Question Spark when plugging in PC, now won't power on

BazmanFoo

Commendable
Oct 22, 2019
25
2
1,535
Hi,

So today, after doing some maintenance on my PC I went to connect everything back up. As I connected the power cable to the back of the PC, there was a spark and it tripped the power in my house. Power is back but PC won't power on at all. All of the other electronics using the same extension cable (monitors etc) are working fine.

To clarify, I have an ITX build with the PSU in the front. To get around this, Cooler Master have an extension cable running from the back of the PC that plugs in the PSU. The spark was where the power cable meets that extension cable, not from the PSU itself. I tried replacing the power cable in case it was just the fuse, also tried plugging the new cable directly into the PSU. No dice.

I have to assume the PSU is fried, but does a PSU have a fuse that can be replaced? What are the chances that the rest of my components are also damaged? Full specs below

Case: Cooler Master NR200P
PSU: Seasonic SGX 650W
CPU: Ryzen 7 3700X
MoBo: Aorus B450i ITX
GPU: NVIDIA 3070

Any help is appreciated. Freaking out here.

Thanks
 
"The spark was where the power cable meets that extension cable, not from the PSU itself. "
In the usual case...if the short was here....nothing should have happened to your system.

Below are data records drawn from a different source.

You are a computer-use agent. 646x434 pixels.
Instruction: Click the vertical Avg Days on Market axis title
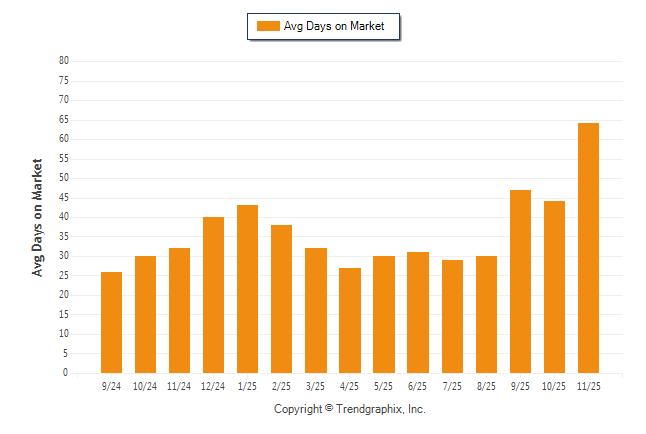[37, 217]

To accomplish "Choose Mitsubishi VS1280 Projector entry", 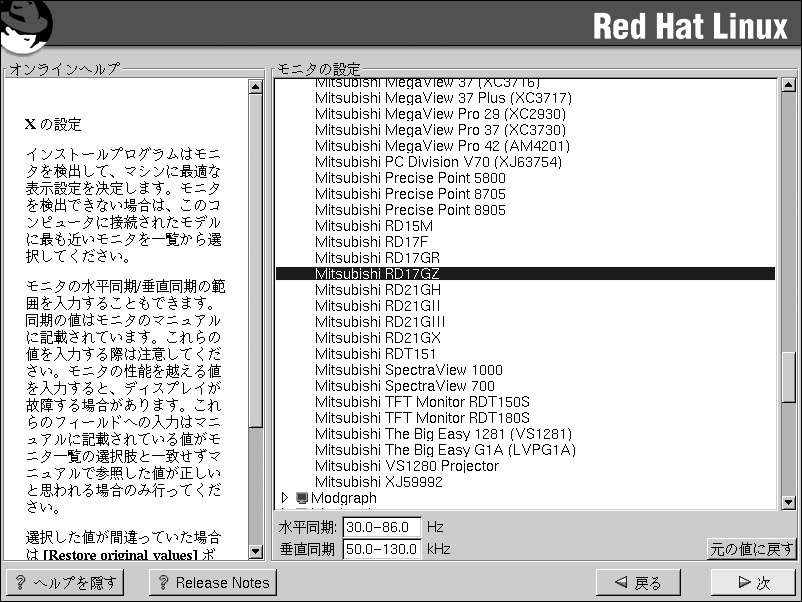I will pos(406,466).
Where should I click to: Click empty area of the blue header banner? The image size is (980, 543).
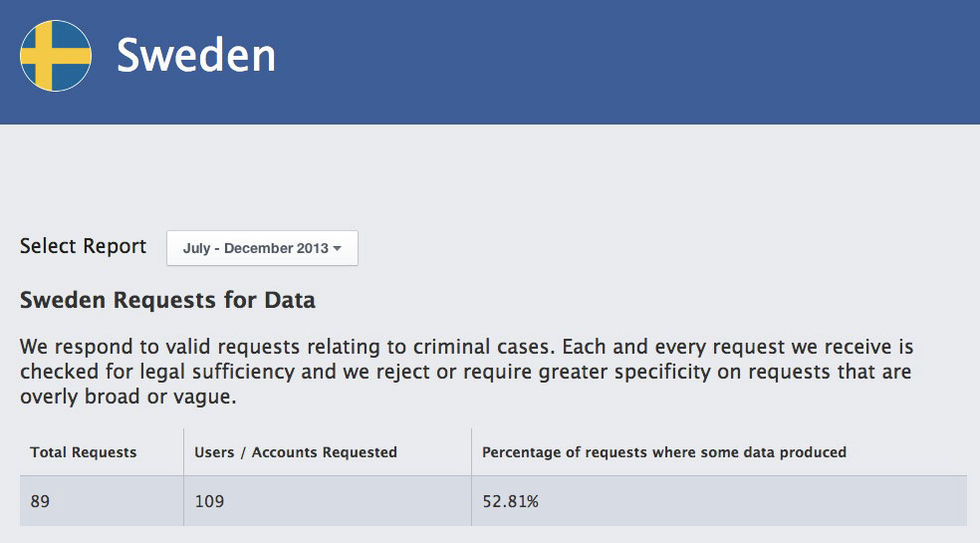click(x=640, y=60)
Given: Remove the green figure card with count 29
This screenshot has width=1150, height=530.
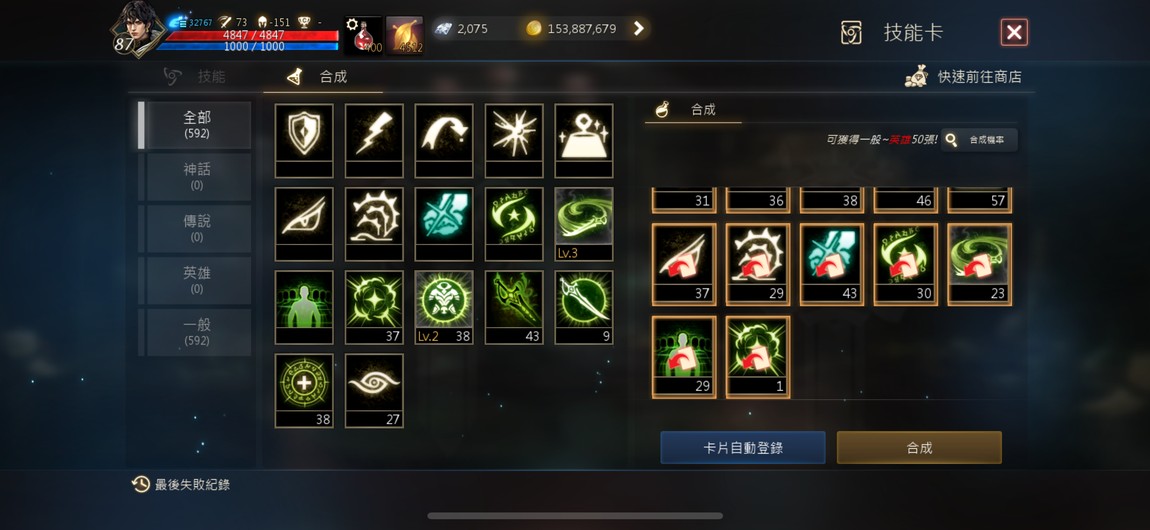Looking at the screenshot, I should coord(684,357).
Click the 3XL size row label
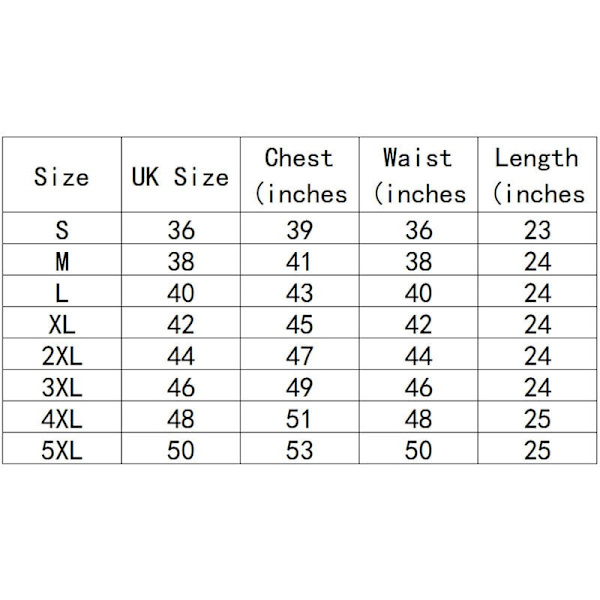600x600 pixels. click(62, 387)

So I would have thought this>>>" also tried plugging the new cable directly into the PSU. "

should have worked.

being it didn't...something else may also have happened.

There may be an internal fuse in the PSU that you can try and replace....however if I found it and replaced it I would bench check the PSU for proper voltages before I connected it to anything and tried it.
 

BazmanFoo

Commendable
Oct 22, 2019
25
2
1,535
Did you look for burns where you saw the spark? ...and if so....what sparked to what?

No burns anywhere, there wasn't any smoke either, just a brief spark as the cable hit the extension. Seasonic provide a 10 year warranty which I assume is valid here so will go down that route. I'm just stressed about the other components but don't have access to another PSU to test these.
 
No burns anywhere, there wasn't any smoke either, just a brief spark as the cable hit the extension. Seasonic provide a 10 year warranty which I assume is valid here so will go down that route. I'm just stressed about the other components but don't have access to another PSU to test these.
Most likely it didn't take anything else out...but that's not 100%.

The thing is....if you saw a spark where the power cord connected to the extension...there was obviously a short there and I would expect visible burns...and the big question is....why was there a short there?